During the Java War, when Prince Diponegoro led a general uprising against the Dutch colonial government, the Dutch military occupy a small town in Central Java owing to concerns that they have been collaborating with Sentot Prawirodirdjo, one of the leaders of the Javanese forces. The village chief, Jayengnegoro, accuses elder Kromoludiro of aiding Diponegoro's forces; Kromoludiro is arrested and tortured by Dutch leader Captain de Borst. In response, village kyai Karto Sarjan sends one of his students to find Sentot.

During Kromoludiro's torture, de Borst's second-in-command Lieutenant van Aaken admits that it was he who had informed Diponegoro's forces of the Dutch movements. Enraged, de Borst kills Kromoludiro and arrests van Aaken. Not long afterwards, Sentot's forces enter under the guise of dancers and attack the village from within, confusing the Dutch forces; Sentot himself arrives not long afterwards, defeating the Dutch forces before they can respond effectively. De Borst is slowly killed, while van Aaken dies in the crossfire.

==Themes and symbolism==
November 1828 has been seen as a "challenging account of cultural differences."

Wanning Sun notes that, seeing as Teguh Karya himself was of mixed foreign (Chinese) and local descent, November 1828 draws numerous parallels with his life, emphasizing the backgrounds of the mixed-race de Borst and van Aaken. He writes that November 1828 is an "indictment of a system that refused full citizenship to those of Chinese descent and simultaneously denied them a place to explore their Chineseness".

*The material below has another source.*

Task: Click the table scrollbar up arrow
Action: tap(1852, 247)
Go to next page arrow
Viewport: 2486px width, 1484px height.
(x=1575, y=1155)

Sun also draws on similarities between the liberation of the village and the Indonesian revolution, with representation by the Indonesian military and Islamic figures; both groups played a key role in the revolution.

==Release and reception==
November 1828 was released in 1979 and advertised as Karya's most patriotic work. It soon became known as a classic. It was also the first Indonesian film to become well known outside of Indonesia, drawing some critical attention. It won 6 Citra Awards, including Best Picture and Best Director.

Deanne Schultz considers November 1828 "a valuable interpretation" of Indonesian colonial history, providing enough background for people with little knowledge of Indonesian history to understand the storyline. She writes that it "embodies the best of popular Indonesian cinema."

Ade Irwansyah of Tabloid Bintang listed November 1828 as the 7th best Indonesian film of all time.